#### AIM:
Answer these from the canning-fish thread below:
(a) What fish did tyusclan's cousin can every year?
(b) True2Spirit calls canned carp a mock version of which fish?
(c) For how long and at what pressure would BackfourtyMI. pressure can the catfish?

# Canning fish



## luv2farm (Feb 15, 2008)

We have a friend who lets us fish from his catfish pond. I have lots in the freezer---but I'm out of freezer space. He called and said to come back over and "bring the boys fishin' ". I hate to throw fish back!! Does anyone know if you can can fish? 

Steph


----------



## tyusclan (Jan 1, 2005)

Welcome to the forum.

I know it can be done. 

I have a cousin who used to can a lot of mullet every year that was excellent. I don't know how catfish would do, or what the procedure for canning it would be.


----------



## True2Spirit (Apr 21, 2005)

Yes, canning fish is very simple. Just do a search and you'll find the "How To". I've never had canned catfish however. But canned carp is great, it's a mock salmon basically. And pickled fish is a treat !!


----------



## fishhead (Jul 19, 2006)

You should be able to smoke or dry them too.


----------



## BackfourtyMI. (Sep 3, 2007)

I've canned salmon & sucker. I follow my Ball canning book for those but catfish isn't in there. I would probly do about the same way though. Cold pack in pints or half pints, fill jar with water, 1 inch head space, add 1 tsp salt & 1 tsp vinegar and Pressure can for 1 hr & 20 minutes at 10 pounds of pressure is what I would do.
How will you use it after canning? I use my salmon for salmon patties or salads, etc.


----------



## squeezinby (Apr 26, 2004)

Yes you can can fish. I found a great book at my local Wal-mart. It's called "Cleaning & Cooking Fish" by The Freshwater Angler. It has just about every way to prepare fish of all kinds. It even has a section on pickleing,canning and Salt preserving. I loved reading it
but I haven't had much chance to try the canning reciepes.


----------

#### DATA SHOWN:

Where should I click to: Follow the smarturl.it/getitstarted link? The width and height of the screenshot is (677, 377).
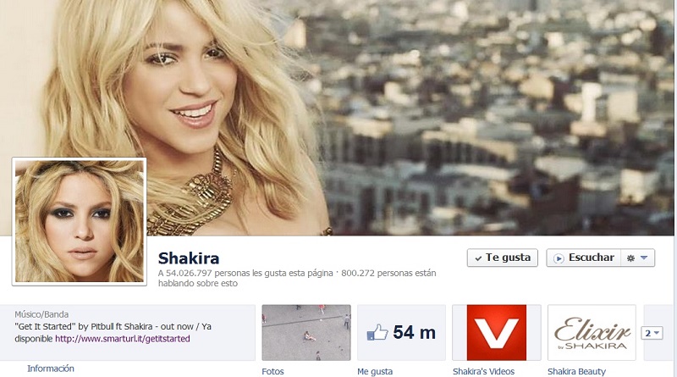[122, 339]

#### THE OUTPUT:
(a) Mullet.
(b) Salmon.
(c) 1 hour and 20 minutes at 10 pounds of pressure.